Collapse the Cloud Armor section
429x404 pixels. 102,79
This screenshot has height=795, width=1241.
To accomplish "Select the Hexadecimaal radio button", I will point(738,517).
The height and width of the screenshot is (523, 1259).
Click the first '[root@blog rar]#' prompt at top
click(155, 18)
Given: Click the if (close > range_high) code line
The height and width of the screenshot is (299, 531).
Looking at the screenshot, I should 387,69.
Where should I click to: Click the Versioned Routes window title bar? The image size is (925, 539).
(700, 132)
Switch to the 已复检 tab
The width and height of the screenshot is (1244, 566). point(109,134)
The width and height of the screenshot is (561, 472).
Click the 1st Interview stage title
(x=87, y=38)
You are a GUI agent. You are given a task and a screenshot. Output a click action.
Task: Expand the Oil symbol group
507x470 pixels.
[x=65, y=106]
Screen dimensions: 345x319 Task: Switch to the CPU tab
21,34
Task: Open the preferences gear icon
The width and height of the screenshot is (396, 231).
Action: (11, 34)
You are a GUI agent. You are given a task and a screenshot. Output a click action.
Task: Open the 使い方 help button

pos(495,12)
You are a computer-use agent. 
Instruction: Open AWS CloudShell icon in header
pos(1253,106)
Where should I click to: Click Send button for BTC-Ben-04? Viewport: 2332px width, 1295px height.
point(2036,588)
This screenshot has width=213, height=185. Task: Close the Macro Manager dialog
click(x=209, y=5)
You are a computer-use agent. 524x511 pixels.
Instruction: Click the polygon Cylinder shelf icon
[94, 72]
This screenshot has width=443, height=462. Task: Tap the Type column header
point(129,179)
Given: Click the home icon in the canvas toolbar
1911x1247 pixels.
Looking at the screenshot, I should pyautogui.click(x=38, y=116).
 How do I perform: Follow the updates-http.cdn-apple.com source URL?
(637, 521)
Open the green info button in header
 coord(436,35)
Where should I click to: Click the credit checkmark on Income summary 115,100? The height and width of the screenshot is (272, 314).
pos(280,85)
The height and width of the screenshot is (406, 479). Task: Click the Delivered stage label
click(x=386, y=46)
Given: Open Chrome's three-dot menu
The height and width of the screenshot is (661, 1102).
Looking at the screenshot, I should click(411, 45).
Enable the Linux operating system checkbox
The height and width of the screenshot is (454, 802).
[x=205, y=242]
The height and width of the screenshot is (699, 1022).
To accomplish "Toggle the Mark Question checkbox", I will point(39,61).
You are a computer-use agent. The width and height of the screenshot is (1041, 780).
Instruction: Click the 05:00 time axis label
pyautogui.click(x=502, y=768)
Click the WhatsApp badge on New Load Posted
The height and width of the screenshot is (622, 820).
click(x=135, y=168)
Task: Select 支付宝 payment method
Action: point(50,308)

## TASK INSTRUCTIONS
Give every line of the listing above as a numbered list, leaving out blank lines.

## THE SOLUTION
1. Collapse the Cloud Armor section
2. 429x404 pixels. 102,79
3. This screenshot has height=795, width=1241.
4. To accomplish "Select the Hexadecimaal radio button", I will point(738,517).
5. The height and width of the screenshot is (523, 1259).
6. Click the first '[root@blog rar]#' prompt at top
7. click(155, 18)
8. Given: Click the if (close > range_high) code line
9. The height and width of the screenshot is (299, 531).
10. Looking at the screenshot, I should 387,69.
11. Where should I click to: Click the Versioned Routes window title bar? The image size is (925, 539).
12. (700, 132)
13. Switch to the 已复检 tab
14. The width and height of the screenshot is (1244, 566). point(109,134)
15. The width and height of the screenshot is (561, 472).
16. Click the 1st Interview stage title
17. (x=87, y=38)
18. You are a GUI agent. You are given a task and a screenshot. Output a click action.
19. Task: Expand the Oil symbol group
20. 507x470 pixels.
21. [x=65, y=106]
22. Screen dimensions: 345x319 Task: Switch to the CPU tab
23. 21,34
24. Task: Open the preferences gear icon
25. The width and height of the screenshot is (396, 231).
26. Action: (11, 34)
27. You are a GUI agent. You are given a task and a screenshot. Output a click action.
28. Task: Open the 使い方 help button
29. pos(495,12)
30. You are a computer-use agent. 
31. Instruction: Open AWS CloudShell icon in header
32. pos(1253,106)
33. Where should I click to: Click Send button for BTC-Ben-04? Viewport: 2332px width, 1295px height.
34. point(2036,588)
35. This screenshot has width=213, height=185. Task: Close the Macro Manager dialog
36. click(x=209, y=5)
37. You are a computer-use agent. 524x511 pixels.
38. Instruction: Click the polygon Cylinder shelf icon
39. [94, 72]
40. This screenshot has width=443, height=462. Task: Tap the Type column header
41. point(129,179)
42. Given: Click the home icon in the canvas toolbar
43. 1911x1247 pixels.
44. Looking at the screenshot, I should pyautogui.click(x=38, y=116).
45.  How do I perform: Follow the updates-http.cdn-apple.com source URL?
46. (637, 521)
47. Open the green info button in header
48.  coord(436,35)
49. Where should I click to: Click the credit checkmark on Income summary 115,100? The height and width of the screenshot is (272, 314).
50. pos(280,85)
51. The height and width of the screenshot is (406, 479). Task: Click the Delivered stage label
52. click(x=386, y=46)
53. Given: Open Chrome's three-dot menu
54. The height and width of the screenshot is (661, 1102).
55. Looking at the screenshot, I should click(411, 45).
56. Enable the Linux operating system checkbox
57. The height and width of the screenshot is (454, 802).
58. [x=205, y=242]
59. The height and width of the screenshot is (699, 1022).
60. To accomplish "Toggle the Mark Question checkbox", I will point(39,61).
61. You are a computer-use agent. The width and height of the screenshot is (1041, 780).
62. Instruction: Click the 05:00 time axis label
63. pyautogui.click(x=502, y=768)
64. Click the WhatsApp badge on New Load Posted
65. The height and width of the screenshot is (622, 820).
66. click(x=135, y=168)
67. Task: Select 支付宝 payment method
68. Action: point(50,308)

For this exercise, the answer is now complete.